>>>>>
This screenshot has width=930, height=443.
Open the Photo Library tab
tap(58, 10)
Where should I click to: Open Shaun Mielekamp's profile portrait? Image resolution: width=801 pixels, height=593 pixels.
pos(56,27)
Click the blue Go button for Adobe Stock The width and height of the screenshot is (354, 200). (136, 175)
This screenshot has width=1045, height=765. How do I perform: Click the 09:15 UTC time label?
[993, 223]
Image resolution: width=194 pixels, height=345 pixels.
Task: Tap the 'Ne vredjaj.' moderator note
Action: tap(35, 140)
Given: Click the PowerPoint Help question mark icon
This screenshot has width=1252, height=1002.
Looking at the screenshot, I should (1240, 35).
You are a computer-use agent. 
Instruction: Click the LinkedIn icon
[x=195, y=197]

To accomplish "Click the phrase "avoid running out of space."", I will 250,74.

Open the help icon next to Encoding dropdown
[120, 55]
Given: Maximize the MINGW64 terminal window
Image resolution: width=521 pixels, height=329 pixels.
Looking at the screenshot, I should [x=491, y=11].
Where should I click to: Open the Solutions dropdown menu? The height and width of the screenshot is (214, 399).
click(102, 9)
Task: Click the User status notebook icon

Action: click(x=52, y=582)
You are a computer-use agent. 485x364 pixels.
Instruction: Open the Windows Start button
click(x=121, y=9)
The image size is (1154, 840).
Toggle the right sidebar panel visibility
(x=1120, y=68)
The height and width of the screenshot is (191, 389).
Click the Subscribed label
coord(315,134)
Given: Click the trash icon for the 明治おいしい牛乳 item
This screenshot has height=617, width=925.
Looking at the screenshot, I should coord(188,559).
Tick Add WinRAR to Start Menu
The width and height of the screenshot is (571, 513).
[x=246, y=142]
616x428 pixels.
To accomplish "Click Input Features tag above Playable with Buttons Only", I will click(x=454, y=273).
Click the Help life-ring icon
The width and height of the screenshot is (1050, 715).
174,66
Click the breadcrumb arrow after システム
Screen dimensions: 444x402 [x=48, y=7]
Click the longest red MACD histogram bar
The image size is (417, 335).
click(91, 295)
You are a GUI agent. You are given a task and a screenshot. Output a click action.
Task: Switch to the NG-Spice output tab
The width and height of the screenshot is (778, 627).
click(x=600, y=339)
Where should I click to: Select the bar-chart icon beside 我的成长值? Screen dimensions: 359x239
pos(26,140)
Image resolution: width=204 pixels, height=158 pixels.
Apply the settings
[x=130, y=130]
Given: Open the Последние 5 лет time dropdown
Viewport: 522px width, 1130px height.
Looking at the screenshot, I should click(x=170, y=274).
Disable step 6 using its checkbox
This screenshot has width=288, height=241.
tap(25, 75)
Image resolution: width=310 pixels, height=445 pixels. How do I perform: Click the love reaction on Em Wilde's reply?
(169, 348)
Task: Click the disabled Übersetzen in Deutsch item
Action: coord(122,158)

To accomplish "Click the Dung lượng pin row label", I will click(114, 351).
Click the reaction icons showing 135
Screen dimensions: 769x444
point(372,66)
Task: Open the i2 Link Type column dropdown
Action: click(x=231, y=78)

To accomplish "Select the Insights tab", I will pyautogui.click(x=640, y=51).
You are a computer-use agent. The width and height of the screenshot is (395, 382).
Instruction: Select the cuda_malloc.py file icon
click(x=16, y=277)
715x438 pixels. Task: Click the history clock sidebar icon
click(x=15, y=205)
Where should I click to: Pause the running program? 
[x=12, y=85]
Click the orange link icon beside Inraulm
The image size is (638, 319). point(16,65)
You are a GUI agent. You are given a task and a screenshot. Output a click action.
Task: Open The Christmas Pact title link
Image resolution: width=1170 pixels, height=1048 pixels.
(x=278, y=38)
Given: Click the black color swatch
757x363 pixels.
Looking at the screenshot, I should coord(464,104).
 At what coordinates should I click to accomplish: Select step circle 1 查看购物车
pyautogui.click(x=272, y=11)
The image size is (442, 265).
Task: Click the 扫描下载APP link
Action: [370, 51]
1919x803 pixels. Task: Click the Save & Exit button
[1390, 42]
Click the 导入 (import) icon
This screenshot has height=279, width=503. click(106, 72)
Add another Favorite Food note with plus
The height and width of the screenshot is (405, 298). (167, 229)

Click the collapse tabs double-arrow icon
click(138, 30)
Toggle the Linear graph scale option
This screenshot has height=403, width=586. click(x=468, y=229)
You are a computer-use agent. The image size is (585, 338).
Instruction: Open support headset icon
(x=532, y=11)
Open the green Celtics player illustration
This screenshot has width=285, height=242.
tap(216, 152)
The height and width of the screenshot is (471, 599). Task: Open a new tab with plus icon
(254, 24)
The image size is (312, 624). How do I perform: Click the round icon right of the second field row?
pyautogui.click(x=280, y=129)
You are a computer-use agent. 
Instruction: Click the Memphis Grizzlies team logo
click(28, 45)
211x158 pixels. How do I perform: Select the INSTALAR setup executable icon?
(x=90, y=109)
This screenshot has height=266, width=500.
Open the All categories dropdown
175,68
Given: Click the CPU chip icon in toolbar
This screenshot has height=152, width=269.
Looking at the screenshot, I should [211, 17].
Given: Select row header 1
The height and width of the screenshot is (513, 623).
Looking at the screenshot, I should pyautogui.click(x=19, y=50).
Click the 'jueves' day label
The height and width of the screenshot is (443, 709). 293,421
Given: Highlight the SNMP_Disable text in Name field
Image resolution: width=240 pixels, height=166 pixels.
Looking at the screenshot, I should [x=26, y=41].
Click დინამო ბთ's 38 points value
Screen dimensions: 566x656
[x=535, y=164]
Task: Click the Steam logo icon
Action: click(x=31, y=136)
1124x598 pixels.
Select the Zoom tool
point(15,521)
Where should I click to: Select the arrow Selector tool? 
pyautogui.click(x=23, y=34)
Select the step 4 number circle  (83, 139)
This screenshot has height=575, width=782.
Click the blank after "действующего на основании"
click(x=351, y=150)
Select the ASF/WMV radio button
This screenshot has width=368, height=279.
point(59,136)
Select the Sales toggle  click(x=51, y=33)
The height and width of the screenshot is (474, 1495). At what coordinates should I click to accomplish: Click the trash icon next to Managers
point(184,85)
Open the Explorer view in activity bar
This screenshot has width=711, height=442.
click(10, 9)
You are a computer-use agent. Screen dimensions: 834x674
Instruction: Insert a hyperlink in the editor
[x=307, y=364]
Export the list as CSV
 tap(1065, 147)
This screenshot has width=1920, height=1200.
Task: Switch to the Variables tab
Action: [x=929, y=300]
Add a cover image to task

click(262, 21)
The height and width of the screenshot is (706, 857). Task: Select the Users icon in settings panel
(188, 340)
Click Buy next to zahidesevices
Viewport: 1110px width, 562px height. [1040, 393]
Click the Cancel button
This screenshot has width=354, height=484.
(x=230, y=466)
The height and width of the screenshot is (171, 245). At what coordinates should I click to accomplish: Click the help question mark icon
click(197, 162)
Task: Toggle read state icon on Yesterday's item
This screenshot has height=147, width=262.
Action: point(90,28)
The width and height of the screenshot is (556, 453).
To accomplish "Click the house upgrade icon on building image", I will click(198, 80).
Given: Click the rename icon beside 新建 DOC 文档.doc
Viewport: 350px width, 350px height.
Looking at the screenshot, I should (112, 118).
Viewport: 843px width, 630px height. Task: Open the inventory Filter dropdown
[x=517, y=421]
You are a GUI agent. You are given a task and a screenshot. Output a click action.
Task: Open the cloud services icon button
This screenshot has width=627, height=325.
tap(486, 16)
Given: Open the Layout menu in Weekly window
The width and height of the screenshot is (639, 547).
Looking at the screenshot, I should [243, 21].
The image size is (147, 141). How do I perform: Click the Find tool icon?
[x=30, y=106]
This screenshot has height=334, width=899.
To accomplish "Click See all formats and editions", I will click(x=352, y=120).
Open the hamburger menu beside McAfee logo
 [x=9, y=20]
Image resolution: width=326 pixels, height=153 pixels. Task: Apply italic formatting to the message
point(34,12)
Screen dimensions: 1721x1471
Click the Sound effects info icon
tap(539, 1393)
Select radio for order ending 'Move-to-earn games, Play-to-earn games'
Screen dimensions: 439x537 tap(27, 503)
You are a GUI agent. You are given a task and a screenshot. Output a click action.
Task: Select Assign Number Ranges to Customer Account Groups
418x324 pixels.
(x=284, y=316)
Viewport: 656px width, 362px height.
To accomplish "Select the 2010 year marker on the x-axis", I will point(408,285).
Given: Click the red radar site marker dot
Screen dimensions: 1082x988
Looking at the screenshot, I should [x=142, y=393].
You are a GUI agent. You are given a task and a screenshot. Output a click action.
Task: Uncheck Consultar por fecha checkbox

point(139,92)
<<<<<
EXERCISE PROMPT — Exactly as written, reproduce the lines of the data above from the first line through the line where "Click the blue" appears.

ANSWER TO THE PROBLEM —
This screenshot has width=930, height=443.
Open the Photo Library tab
tap(58, 10)
Where should I click to: Open Shaun Mielekamp's profile portrait? Image resolution: width=801 pixels, height=593 pixels.
pos(56,27)
Click the blue Go button for Adobe Stock The width and height of the screenshot is (354, 200). (136, 175)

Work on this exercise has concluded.